====== MATERIAL PROVIDED ======

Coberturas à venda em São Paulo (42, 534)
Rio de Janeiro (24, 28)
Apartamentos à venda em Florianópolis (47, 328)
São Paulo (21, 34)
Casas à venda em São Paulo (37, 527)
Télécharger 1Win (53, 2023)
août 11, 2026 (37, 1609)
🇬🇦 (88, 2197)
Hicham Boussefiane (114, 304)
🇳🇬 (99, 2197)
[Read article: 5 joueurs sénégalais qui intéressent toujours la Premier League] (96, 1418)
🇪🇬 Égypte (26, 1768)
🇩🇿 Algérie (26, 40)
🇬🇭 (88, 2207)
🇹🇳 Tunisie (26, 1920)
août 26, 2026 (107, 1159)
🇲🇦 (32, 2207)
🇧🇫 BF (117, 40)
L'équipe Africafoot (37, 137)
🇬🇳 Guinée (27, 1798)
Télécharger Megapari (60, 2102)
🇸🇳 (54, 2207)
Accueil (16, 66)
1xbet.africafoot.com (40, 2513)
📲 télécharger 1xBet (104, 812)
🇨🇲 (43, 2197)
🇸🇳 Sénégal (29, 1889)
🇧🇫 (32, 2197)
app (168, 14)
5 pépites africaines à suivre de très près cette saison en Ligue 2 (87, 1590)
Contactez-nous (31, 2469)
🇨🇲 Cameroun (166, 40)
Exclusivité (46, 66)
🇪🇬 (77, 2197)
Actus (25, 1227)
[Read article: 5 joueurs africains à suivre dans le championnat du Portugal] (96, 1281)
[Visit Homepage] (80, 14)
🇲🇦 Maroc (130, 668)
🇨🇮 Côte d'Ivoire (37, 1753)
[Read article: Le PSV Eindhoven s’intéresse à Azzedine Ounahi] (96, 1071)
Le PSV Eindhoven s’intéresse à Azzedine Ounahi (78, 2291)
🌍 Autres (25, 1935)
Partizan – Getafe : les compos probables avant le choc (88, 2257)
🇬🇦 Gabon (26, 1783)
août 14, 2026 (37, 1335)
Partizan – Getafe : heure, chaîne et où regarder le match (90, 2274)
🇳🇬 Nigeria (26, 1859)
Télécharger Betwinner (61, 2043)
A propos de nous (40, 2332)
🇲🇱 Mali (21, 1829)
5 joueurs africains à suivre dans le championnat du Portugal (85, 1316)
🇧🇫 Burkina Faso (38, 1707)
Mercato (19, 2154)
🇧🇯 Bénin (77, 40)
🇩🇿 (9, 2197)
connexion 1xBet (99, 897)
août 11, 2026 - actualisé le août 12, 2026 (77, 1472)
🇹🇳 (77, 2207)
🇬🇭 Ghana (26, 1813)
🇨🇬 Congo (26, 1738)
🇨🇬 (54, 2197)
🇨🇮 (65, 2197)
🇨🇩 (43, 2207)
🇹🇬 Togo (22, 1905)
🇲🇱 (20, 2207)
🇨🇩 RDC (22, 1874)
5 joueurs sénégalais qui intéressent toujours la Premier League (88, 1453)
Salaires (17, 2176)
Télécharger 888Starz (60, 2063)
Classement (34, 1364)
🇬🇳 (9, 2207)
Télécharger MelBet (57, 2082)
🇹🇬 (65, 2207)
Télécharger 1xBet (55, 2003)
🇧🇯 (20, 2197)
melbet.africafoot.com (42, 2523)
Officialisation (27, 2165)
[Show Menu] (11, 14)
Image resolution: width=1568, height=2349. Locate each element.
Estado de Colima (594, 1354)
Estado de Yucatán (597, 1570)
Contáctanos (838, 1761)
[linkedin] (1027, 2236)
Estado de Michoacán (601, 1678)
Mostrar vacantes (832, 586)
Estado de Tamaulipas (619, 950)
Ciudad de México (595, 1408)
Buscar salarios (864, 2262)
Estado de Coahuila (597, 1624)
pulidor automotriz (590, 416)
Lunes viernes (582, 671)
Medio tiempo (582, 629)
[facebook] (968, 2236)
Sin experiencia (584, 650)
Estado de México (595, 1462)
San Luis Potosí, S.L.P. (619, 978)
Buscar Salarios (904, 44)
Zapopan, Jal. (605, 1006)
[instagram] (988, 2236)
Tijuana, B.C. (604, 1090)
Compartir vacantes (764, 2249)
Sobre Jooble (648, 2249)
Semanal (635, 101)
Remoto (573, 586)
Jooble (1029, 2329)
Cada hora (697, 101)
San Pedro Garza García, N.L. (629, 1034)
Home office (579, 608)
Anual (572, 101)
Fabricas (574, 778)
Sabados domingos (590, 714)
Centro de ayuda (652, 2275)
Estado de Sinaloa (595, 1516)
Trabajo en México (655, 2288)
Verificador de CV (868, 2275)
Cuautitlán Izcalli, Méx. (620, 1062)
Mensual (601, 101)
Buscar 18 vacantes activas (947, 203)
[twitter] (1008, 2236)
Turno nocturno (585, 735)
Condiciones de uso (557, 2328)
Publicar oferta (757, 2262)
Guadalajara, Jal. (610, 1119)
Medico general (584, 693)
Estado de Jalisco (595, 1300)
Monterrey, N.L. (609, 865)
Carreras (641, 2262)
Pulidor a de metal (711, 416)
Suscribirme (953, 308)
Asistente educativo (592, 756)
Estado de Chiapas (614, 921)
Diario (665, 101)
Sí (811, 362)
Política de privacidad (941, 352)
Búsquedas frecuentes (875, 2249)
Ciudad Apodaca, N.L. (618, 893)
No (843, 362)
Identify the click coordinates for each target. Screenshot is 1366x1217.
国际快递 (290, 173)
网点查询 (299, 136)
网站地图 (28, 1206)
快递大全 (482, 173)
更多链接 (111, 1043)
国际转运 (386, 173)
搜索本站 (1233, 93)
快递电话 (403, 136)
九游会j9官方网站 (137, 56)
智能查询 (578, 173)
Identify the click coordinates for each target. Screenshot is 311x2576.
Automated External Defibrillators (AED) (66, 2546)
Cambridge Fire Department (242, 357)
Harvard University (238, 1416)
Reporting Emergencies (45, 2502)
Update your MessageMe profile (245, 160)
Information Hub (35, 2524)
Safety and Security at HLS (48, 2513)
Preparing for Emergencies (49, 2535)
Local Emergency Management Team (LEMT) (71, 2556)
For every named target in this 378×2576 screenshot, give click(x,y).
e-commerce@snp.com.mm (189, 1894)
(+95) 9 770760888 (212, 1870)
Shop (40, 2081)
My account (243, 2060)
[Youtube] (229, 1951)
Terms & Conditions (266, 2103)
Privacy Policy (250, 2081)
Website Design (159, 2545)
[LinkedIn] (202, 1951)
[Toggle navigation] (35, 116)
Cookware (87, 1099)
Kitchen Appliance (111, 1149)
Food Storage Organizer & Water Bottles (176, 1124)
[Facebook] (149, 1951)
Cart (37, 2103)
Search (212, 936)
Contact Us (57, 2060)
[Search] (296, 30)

======

● TASK DESCRIPTION: Could you transcribe all of the data exactly as it is given?

● RESPONSE TO THIS EXERCISE:
Coberturas à venda em São Paulo (42, 534)
Rio de Janeiro (24, 28)
Apartamentos à venda em Florianópolis (47, 328)
São Paulo (21, 34)
Casas à venda em São Paulo (37, 527)
Télécharger 1Win (53, 2023)
août 11, 2026 (37, 1609)
🇬🇦 (88, 2197)
Hicham Boussefiane (114, 304)
🇳🇬 (99, 2197)
[Read article: 5 joueurs sénégalais qui intéressent toujours la Premier League] (96, 1418)
🇪🇬 Égypte (26, 1768)
🇩🇿 Algérie (26, 40)
🇬🇭 (88, 2207)
🇹🇳 Tunisie (26, 1920)
août 26, 2026 (107, 1159)
🇲🇦 (32, 2207)
🇧🇫 BF (117, 40)
L'équipe Africafoot (37, 137)
🇬🇳 Guinée (27, 1798)
Télécharger Megapari (60, 2102)
🇸🇳 (54, 2207)
Accueil (16, 66)
1xbet.africafoot.com (40, 2513)
📲 télécharger 1xBet (104, 812)
🇨🇲 (43, 2197)
🇸🇳 Sénégal (29, 1889)
🇧🇫 (32, 2197)
app (168, 14)
5 pépites africaines à suivre de très près cette saison en Ligue 2 (87, 1590)
Contactez-nous (31, 2469)
🇨🇲 Cameroun (166, 40)
Exclusivité (46, 66)
🇪🇬 (77, 2197)
Actus (25, 1227)
[Read article: 5 joueurs africains à suivre dans le championnat du Portugal] (96, 1281)
[Visit Homepage] (80, 14)
🇲🇦 Maroc (130, 668)
🇨🇮 Côte d'Ivoire (37, 1753)
[Read article: Le PSV Eindhoven s’intéresse à Azzedine Ounahi] (96, 1071)
Le PSV Eindhoven s’intéresse à Azzedine Ounahi (78, 2291)
🌍 Autres (25, 1935)
Partizan – Getafe : les compos probables avant le choc (88, 2257)
🇬🇦 Gabon (26, 1783)
août 14, 2026 (37, 1335)
Partizan – Getafe : heure, chaîne et où regarder le match (90, 2274)
🇳🇬 Nigeria (26, 1859)
Télécharger Betwinner (61, 2043)
A propos de nous (40, 2332)
🇲🇱 Mali (21, 1829)
5 joueurs africains à suivre dans le championnat du Portugal (85, 1316)
🇧🇫 Burkina Faso (38, 1707)
Mercato (19, 2154)
🇧🇯 Bénin (77, 40)
🇩🇿 (9, 2197)
connexion 1xBet (99, 897)
août 11, 2026 - actualisé le août 12, 2026 (77, 1472)
🇹🇳 (77, 2207)
🇬🇭 Ghana (26, 1813)
🇨🇬 Congo (26, 1738)
🇨🇬 (54, 2197)
🇨🇮 (65, 2197)
🇨🇩 (43, 2207)
🇹🇬 Togo (22, 1905)
🇲🇱 (20, 2207)
🇨🇩 RDC (22, 1874)
5 joueurs sénégalais qui intéressent toujours la Premier League (88, 1453)
Salaires (17, 2176)
Télécharger 888Starz (60, 2063)
Classement (34, 1364)
🇬🇳 (9, 2207)
Télécharger MelBet (57, 2082)
🇹🇬 (65, 2207)
Télécharger 1xBet (55, 2003)
🇧🇯 (20, 2197)
melbet.africafoot.com (42, 2523)
Officialisation (27, 2165)
[Show Menu] (11, 14)
Image resolution: width=1568, height=2349. Locate each element.
Estado de Colima (594, 1354)
Estado de Yucatán (597, 1570)
Contáctanos (838, 1761)
[linkedin] (1027, 2236)
Estado de Michoacán (601, 1678)
Mostrar vacantes (832, 586)
Estado de Tamaulipas (619, 950)
Ciudad de México (595, 1408)
Buscar salarios (864, 2262)
Estado de Coahuila (597, 1624)
pulidor automotriz (590, 416)
Lunes viernes (582, 671)
Medio tiempo (582, 629)
[facebook] (968, 2236)
Sin experiencia (584, 650)
Estado de México (595, 1462)
San Luis Potosí, S.L.P. (619, 978)
Buscar Salarios (904, 44)
Zapopan, Jal. (605, 1006)
[instagram] (988, 2236)
Tijuana, B.C. (604, 1090)
Compartir vacantes (764, 2249)
Sobre Jooble (648, 2249)
Semanal (635, 101)
Remoto (573, 586)
Jooble (1029, 2329)
Cada hora (697, 101)
San Pedro Garza García, N.L. (629, 1034)
Home office (579, 608)
Anual (572, 101)
Fabricas (574, 778)
Sabados domingos (590, 714)
Centro de ayuda (652, 2275)
Estado de Sinaloa (595, 1516)
Trabajo en México (655, 2288)
Verificador de CV (868, 2275)
Cuautitlán Izcalli, Méx. (620, 1062)
Mensual (601, 101)
Buscar 18 vacantes activas (947, 203)
[twitter] (1008, 2236)
Turno nocturno (585, 735)
Condiciones de uso (557, 2328)
Publicar oferta (757, 2262)
Guadalajara, Jal. (610, 1119)
Medico general (584, 693)
Estado de Jalisco (595, 1300)
Monterrey, N.L. (609, 865)
Carreras (641, 2262)
Pulidor a de metal (711, 416)
Suscribirme (953, 308)
Asistente educativo (592, 756)
Estado de Chiapas (614, 921)
Diario (665, 101)
Sí (811, 362)
Política de privacidad (941, 352)
Búsquedas frecuentes (875, 2249)
Ciudad Apodaca, N.L. (618, 893)
No (843, 362)
Identify the click coordinates for each target. Screenshot is 1366x1217.
国际快递 (290, 173)
网点查询 (299, 136)
网站地图 (28, 1206)
快递大全 (482, 173)
更多链接 (111, 1043)
国际转运 (386, 173)
搜索本站 (1233, 93)
快递电话 (403, 136)
九游会j9官方网站 (137, 56)
智能查询 (578, 173)
Identify the click coordinates for each target. Screenshot is 311x2576.
Automated External Defibrillators (AED) (66, 2546)
Cambridge Fire Department (242, 357)
Harvard University (238, 1416)
Reporting Emergencies (45, 2502)
Update your MessageMe profile (245, 160)
Information Hub (35, 2524)
Safety and Security at HLS (48, 2513)
Preparing for Emergencies (49, 2535)
Local Emergency Management Team (LEMT) (71, 2556)
For every named target in this 378×2576 screenshot, give click(x,y).
e-commerce@snp.com.mm (189, 1894)
(+95) 9 770760888 (212, 1870)
Shop (40, 2081)
My account (243, 2060)
[Youtube] (229, 1951)
Terms & Conditions (266, 2103)
Privacy Policy (250, 2081)
Website Design (159, 2545)
[LinkedIn] (202, 1951)
[Toggle navigation] (35, 116)
Cookware (87, 1099)
Kitchen Appliance (111, 1149)
Food Storage Organizer & Water Bottles (176, 1124)
[Facebook] (149, 1951)
Cart (37, 2103)
Search (212, 936)
Contact Us (57, 2060)
[Search] (296, 30)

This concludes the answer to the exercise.